*** Opening DATA RECORDS ***

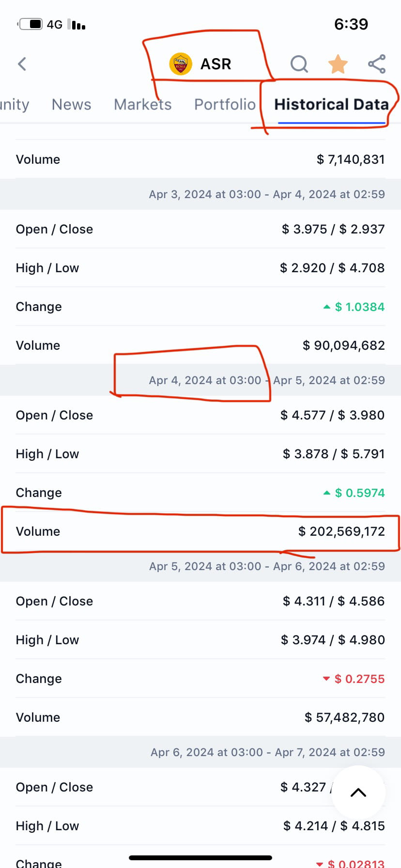
Task: Tap the red down triangle beside $0.2755
Action: coord(326,679)
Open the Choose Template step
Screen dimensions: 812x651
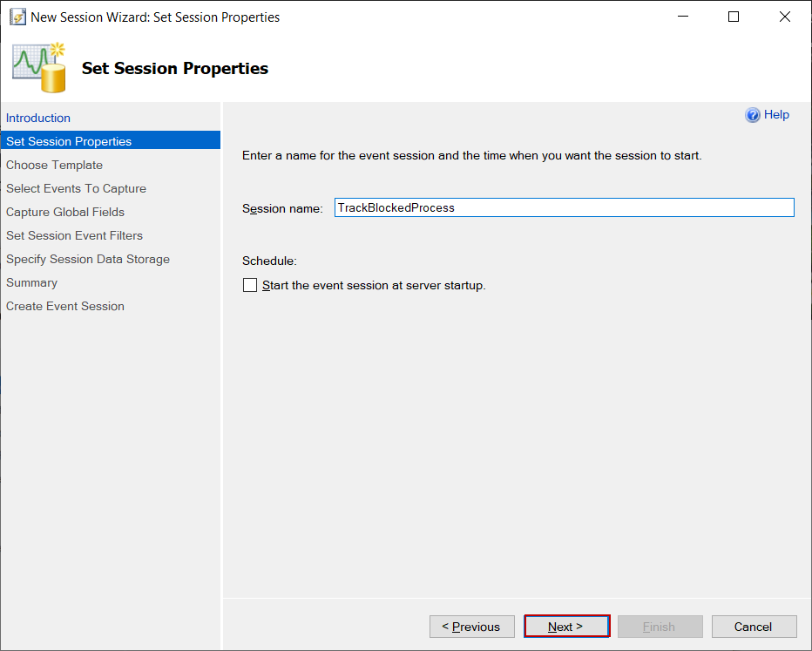click(x=54, y=165)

*** Closing DATA RECORDS ***

* _ASSIGNMENT_
Begin with the line containing "Open the Choose Template step" and end with the last line of the entries above. Copy those lines exactly, both ends included, and drop every picture.

* _TASK SOLUTION_
Open the Choose Template step
Screen dimensions: 812x651
click(x=54, y=165)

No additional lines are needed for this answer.